Comme j’ai envie de m’en souvenir, je retranscris le dialogue que j’ai eu avec S*, mercredi midi, pendant qu’il est encore frais dans ma mémoire. Je plante le décor : on est tous les deux à la cantine, elle me parle de trucs qui se sont passés dans sa classe.

Elle. – Il y a un mec que je trouve bizarre, il est vraiment collant. Je ne sais pas ce qu’il me veut, mais il est toujours après moi.
Moi. – Si ça se trouve, tu lui plais ! Il te mate tout le temps, alors.
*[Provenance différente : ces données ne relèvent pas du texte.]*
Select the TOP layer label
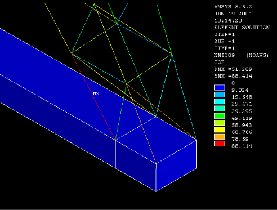277x210 pixels. 219,62
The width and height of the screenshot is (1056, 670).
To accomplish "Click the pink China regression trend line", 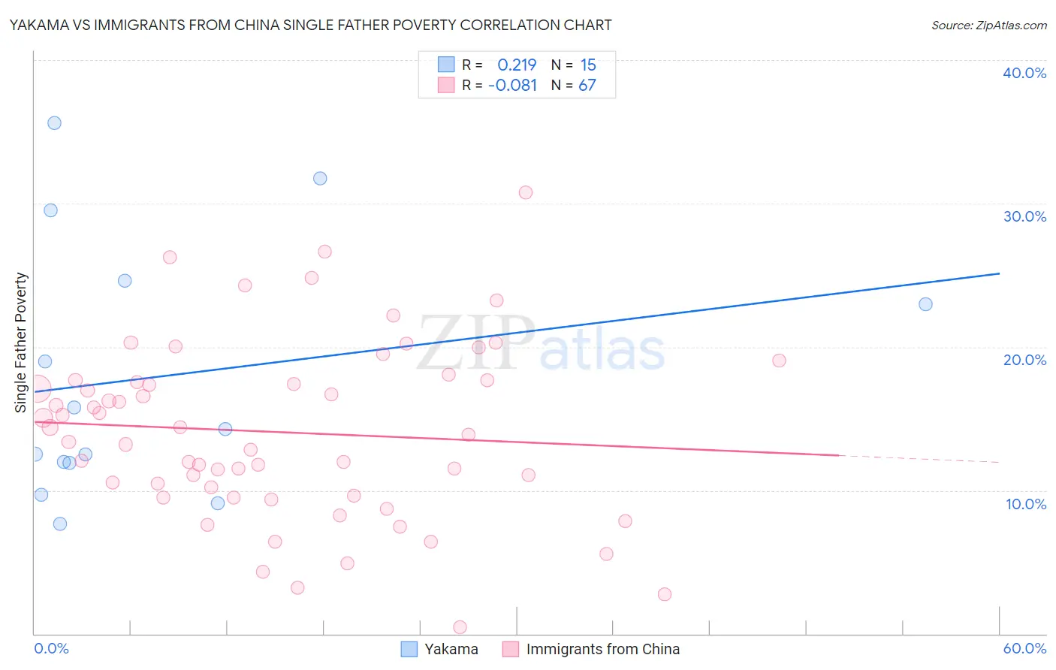I will [436, 439].
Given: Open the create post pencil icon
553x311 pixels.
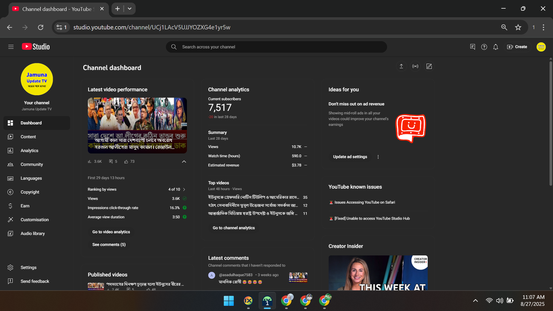Looking at the screenshot, I should 429,66.
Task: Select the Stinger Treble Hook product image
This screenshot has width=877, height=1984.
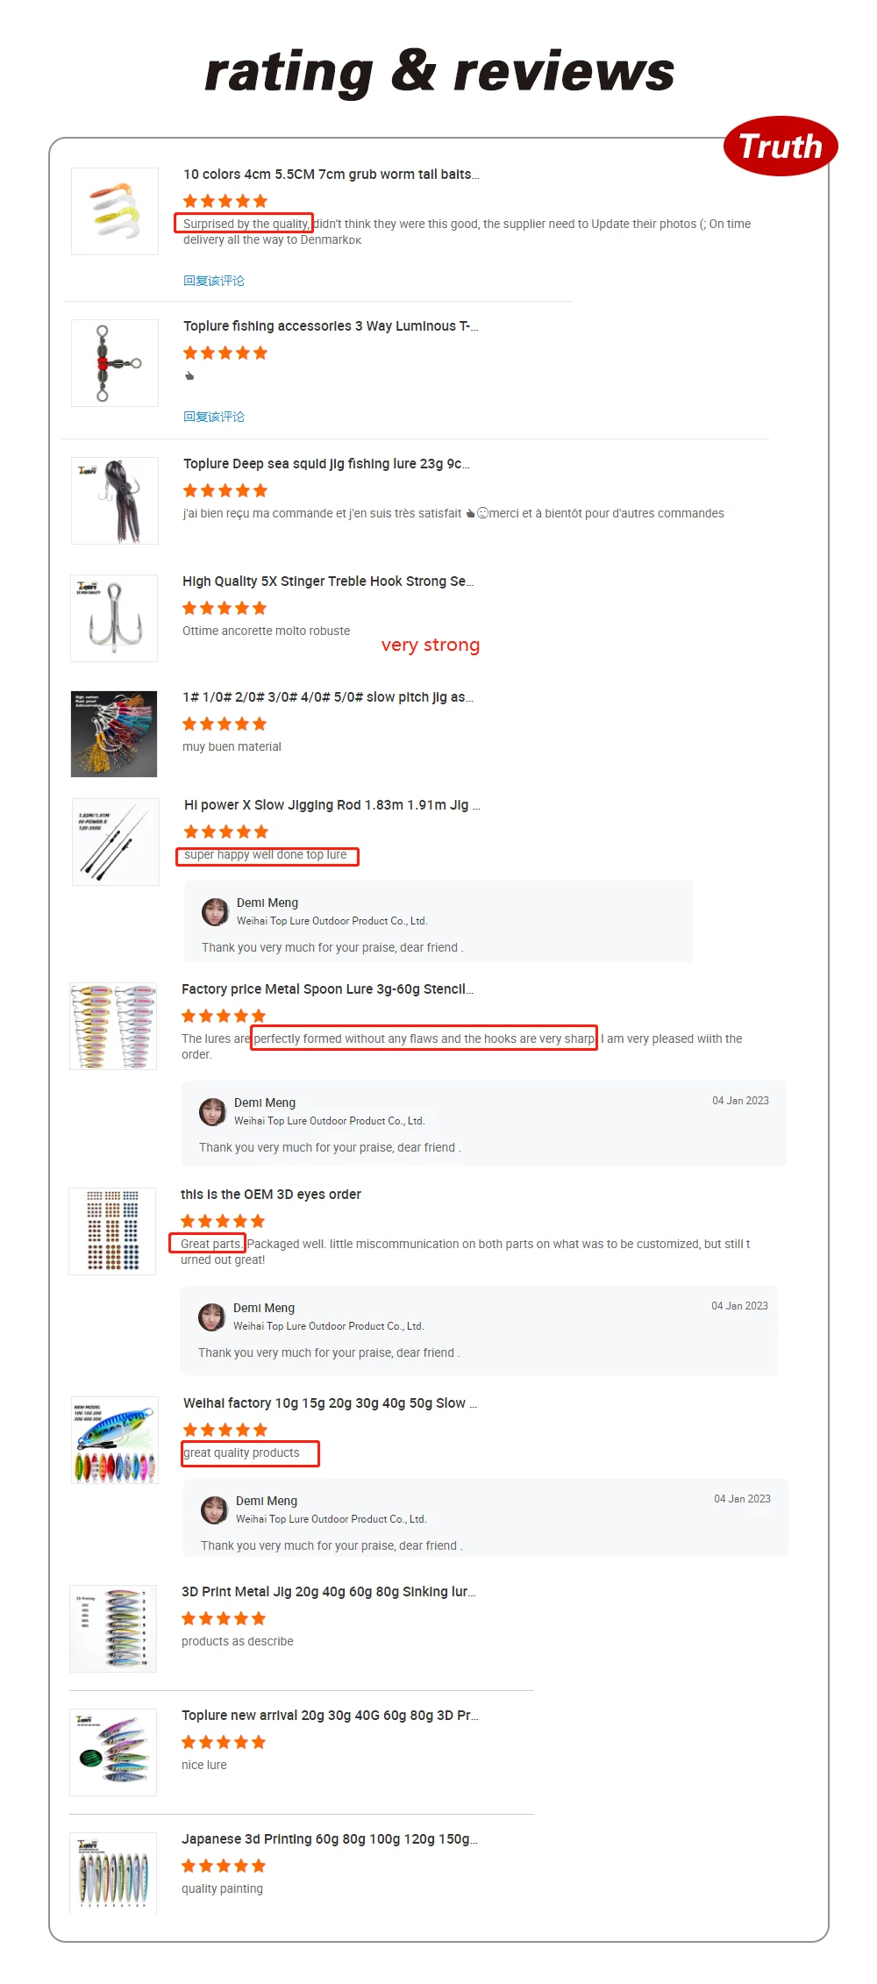Action: 114,618
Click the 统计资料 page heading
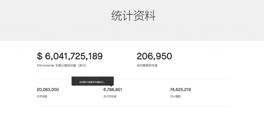The image size is (264, 113). click(133, 16)
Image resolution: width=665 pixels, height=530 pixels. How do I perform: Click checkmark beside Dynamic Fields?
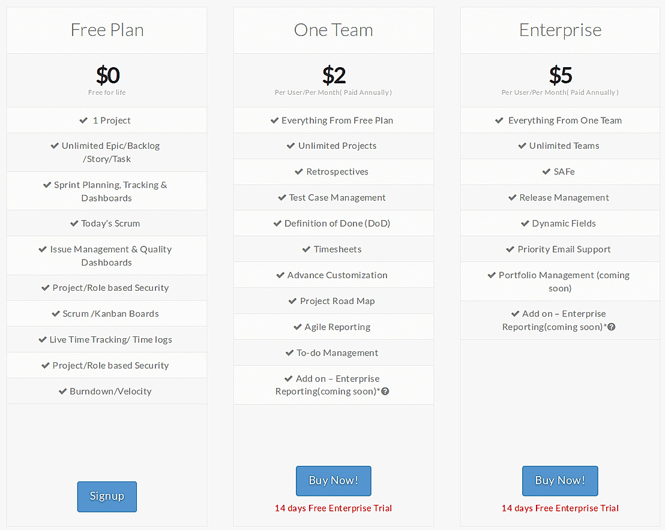[525, 224]
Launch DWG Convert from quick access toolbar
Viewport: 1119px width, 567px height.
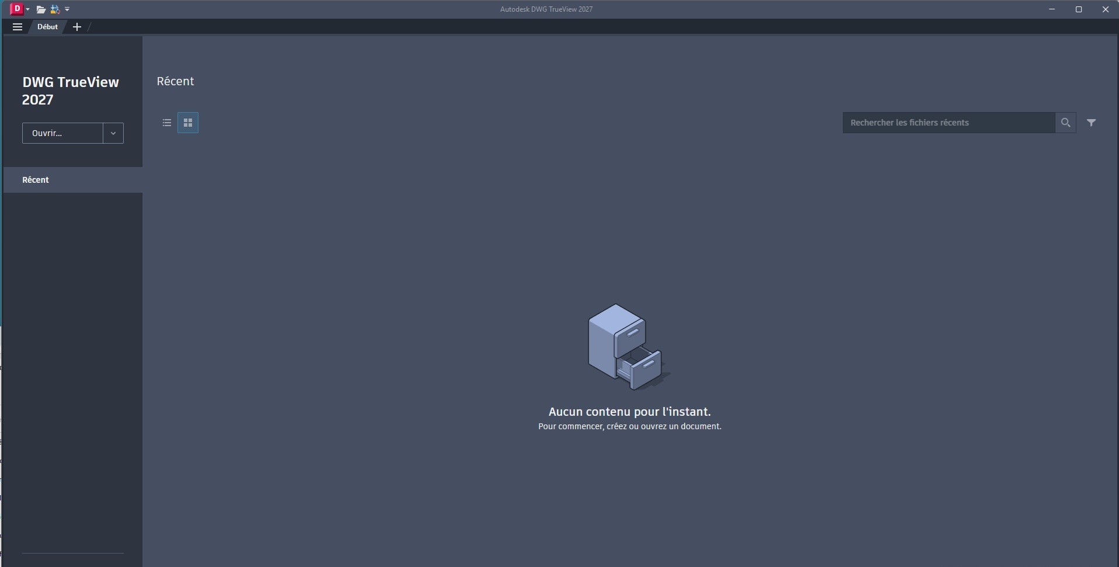click(55, 9)
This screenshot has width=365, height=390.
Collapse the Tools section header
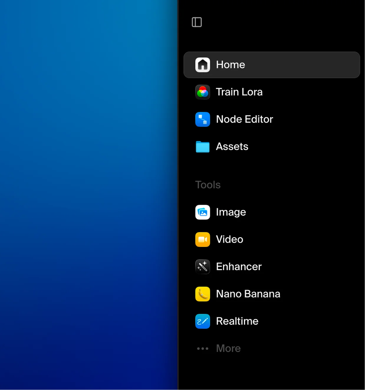[208, 185]
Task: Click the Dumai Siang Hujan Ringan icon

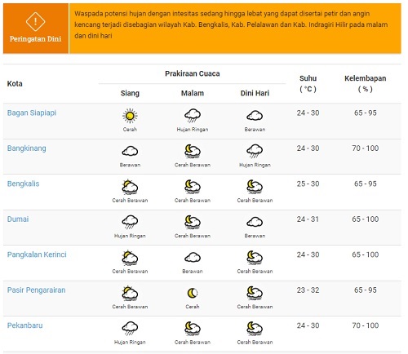Action: (x=130, y=222)
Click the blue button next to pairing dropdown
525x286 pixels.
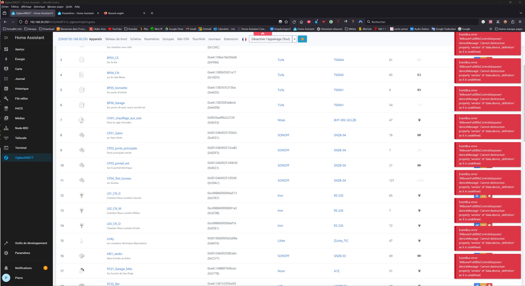tap(302, 39)
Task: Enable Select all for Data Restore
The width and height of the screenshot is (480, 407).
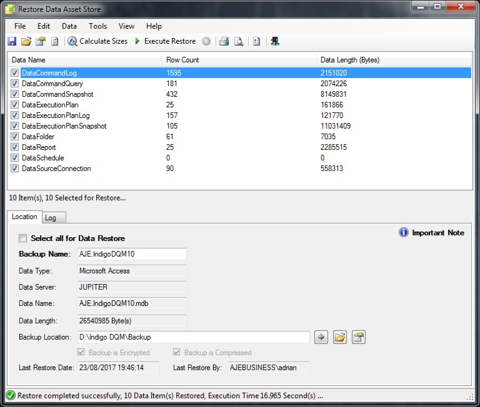Action: click(23, 238)
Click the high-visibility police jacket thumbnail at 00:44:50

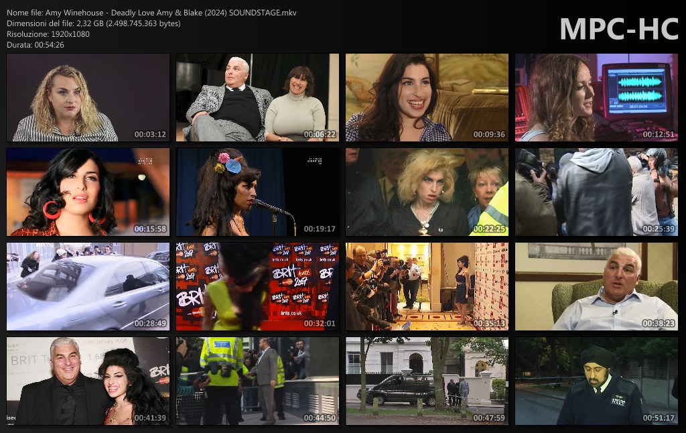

C’est pour ça.
Elle. – Mais non… ! Euh… Tu crois ?
Moi. – Ah, tu sais, c’est facile de savoir par qui un mec est intéressé… Il suffit de suivre son regard.
Elle. – Ah oui ? Ha ha… J’aimerais bien savoir qui tu regardes, toi…
Moi. – Oh, tu aurais des surprises !
Elle (sur le ton de la plaisanterie). – Pourquoi ? Ce serait un mec ?
Moi. – Ah, qui sait…
Elle (toujours en rigolant). – Oh, mais tu m’énerves, j’aimerais bien savoir ! Tu essaies de me faire croire des trucs et, après, tu ne veux plus causer.
Moi (je me marre). — …
Elle. – Et B*, lui, il en sait plus ?
Moi (l’air de la narguer). – Ouais.
Elle. – Bon, qu’est-ce que tu as pu lui dire, pour que ça paraisse si important ? Tu lui as donné un nom ?
Moi. – Non, je suis resté très général…
Elle. – Ah bon ? Mais alors, c’est quoi ? Tu lui as dit quel est ton type de nana ? Ça ne mérite pas ces airs de grand secret, un truc pareil. Alors ?
Moi. – Eh bien, tu as deviné, déjà…
Elle. – Non ? C’est ça ? Ah ouais ?
Moi. – Ben oui.
Elle. – Alors ça.

Finalement, le sujet s’y prêtait, alors j’ai subtilement amené la conversation vers la direction que je voulais. Et je le lui ai dit. Sans vraiment le dire, d’ailleurs. Je lui ai laissé deviner.

Si elle était au courant, pour mes confidences à B*, c’est parce qu’elle était présente ce fameux samedi matin où j’avais guetté sa réaction, et où je lui avais demandé s’il n’était « pas trop gêné »… Elle avait donc vu qu’il y avait de la cachotterie dans l’air. Ça l’intriguait.

Cette rubrique « Carnets » reprend le journal que j’ai commencé à tenir en 2003. Dans ce carnet no2 (Angoisse du doute, malaise de la certitude, 15 juillet 2004 – 17 janvier 2005), j’ai seize ans.